If w is a double-u, why isn't m a double-n?

Surely one of the great cosmic questions of our time.

Because “w” actually arose first as the digraph “uu”, while “m” didn’t arise from “nn”, but rather came from the Greek letter mu.

And, yes, in case you’re about to ask, “u” and “v” were once the same letter.

And then they separated them into two letters that are almost identical. That drives me nuts. N-V-T-S, nuts.

Shouldn’t that be, “That driues me nuts” or “THAT DRIVES ME NVTS”?

Arr! It’s driuin’ me nvts!

[Off topic] Ya know, my brother just heard that joke about the pirate and the steering wheel for the first time yesterday. He’d honestly never heard it before. [/off topic]

Interesting. Then why do we call a w a double-u instead of calling u a half-wuh?

And nice username/post combo :smiley:

[quote=“Indistinguishable, post:2, topic:493039”]

Because “w” actually arose first as the digraph “uu”, while “m” didn’t arise from “nn”, but rather came from the Greek letter mu.
QUOTE]

Doesn’t that just push the question back? Why didn’t the Greeks call mu “double-nu”? :stuck_out_tongue:

You want to really blow your mind? The lowercase Nu looks just like our v.

Because they were always separate letters in Greek, derived from separate letters in the Phoenician alphabet, which were derived from separate Egyptian characters. At no time was “NN” written to mean “M”.

I always drive my son crazy with insisting that w is sometimes a vowel - the example of this is the word ‘cwm’ (a mountain bowl-shaped valley). It makes sense though, because it probably should have ended up spelled ‘cuum’ (pronounced like koom).

And part of it is that the “M” sound is found in most languages, while the “W” sound is not found in a lot of languages – so when scribes from languages that lack a “W” sound have to deal with it, they improvise. One example is the French word “ouest”, derived from the same Germanic source as our word “west” – they write “ou” to get as close as they can to the “w” sound.

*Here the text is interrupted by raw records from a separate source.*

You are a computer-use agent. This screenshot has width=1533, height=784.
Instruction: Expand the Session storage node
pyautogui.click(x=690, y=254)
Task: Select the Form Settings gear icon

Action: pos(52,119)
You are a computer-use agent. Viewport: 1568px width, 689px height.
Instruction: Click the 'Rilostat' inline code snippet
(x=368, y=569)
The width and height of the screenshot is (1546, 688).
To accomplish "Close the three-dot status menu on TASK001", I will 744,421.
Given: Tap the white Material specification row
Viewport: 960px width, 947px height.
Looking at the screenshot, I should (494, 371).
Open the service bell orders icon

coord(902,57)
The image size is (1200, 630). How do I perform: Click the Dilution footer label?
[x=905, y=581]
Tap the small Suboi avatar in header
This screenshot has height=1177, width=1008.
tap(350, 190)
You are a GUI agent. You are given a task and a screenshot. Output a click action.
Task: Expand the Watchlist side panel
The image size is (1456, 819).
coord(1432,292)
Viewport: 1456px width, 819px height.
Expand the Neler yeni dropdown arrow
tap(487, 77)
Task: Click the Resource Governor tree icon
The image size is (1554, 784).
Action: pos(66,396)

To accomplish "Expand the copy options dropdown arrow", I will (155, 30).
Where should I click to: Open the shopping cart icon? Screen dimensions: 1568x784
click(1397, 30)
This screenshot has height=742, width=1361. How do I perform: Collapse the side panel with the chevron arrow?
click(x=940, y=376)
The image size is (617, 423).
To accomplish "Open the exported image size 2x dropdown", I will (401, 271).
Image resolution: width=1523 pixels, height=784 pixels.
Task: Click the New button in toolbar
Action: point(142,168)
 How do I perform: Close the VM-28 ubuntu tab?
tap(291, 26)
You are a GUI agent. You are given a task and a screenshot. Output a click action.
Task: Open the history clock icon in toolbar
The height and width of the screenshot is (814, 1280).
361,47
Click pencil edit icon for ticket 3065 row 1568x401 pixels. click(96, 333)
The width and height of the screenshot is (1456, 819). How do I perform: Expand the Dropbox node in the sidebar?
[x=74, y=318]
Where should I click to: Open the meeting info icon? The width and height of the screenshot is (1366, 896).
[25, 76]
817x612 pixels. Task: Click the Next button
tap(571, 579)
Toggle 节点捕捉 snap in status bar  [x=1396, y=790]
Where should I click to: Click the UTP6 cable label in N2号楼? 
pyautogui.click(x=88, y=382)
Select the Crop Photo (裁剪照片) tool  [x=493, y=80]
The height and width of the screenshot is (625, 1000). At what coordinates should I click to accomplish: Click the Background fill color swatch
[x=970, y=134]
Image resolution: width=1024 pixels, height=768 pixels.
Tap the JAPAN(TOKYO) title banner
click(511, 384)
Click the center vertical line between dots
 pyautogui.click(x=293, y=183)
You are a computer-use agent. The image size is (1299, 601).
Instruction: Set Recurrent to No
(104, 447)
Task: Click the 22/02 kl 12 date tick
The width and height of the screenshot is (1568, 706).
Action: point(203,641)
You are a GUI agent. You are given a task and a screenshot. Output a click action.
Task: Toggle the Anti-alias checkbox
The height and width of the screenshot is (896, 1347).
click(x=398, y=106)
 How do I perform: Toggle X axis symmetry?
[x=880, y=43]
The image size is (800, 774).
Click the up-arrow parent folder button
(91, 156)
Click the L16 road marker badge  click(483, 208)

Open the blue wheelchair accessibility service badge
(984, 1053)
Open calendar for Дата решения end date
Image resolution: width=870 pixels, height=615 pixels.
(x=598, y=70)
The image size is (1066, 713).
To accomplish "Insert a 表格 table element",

Makes sense. Still, it would have been cooler if you’d just answered “mu.”

:wink:

Not nu-nu?

Isn’t that a Welsh word? They are crazy about their W’s.

On “w” as a vowel – it appears in English as part of two-letter vowels, i.e., “aw”, “ew” and “ow”. In particular, in the word “ewe”, it’s hard to analyse the “w” as a consonant or even a semi-vowel, since the word has the same pronunciation as “you” and as the name of the letter U.

cwm

Yup - the other words like cwm from the Welsh is cwr (train tracks made from single long rails?) and cwtch (a cupboard).

Part of what drove my son crazy was that I used ‘cwm’ as a word when we were playing hangman… (that’ll teach him to doubt me about vowels - he wasn’t happy when he went through aeiouy and didn’t get any letters).

My last name (Davies) is uncommon except in Wales - my granddad left Wales as a youth (orphaned at 9, came to America alone at age 11…)

Ewythr Elc is Welsh for “Uncle Moose.”

[also off topic]
I first heard that joke from a very inebriated friend. He built up to the punch line by grabbing the invisible ship wheel that was tied to his junk, mimicked moving it back and forth, and exclaimed in his saltiest, scurviest voice, “Arrgh! I’M A PIRATE!”
I still think his version is funnier.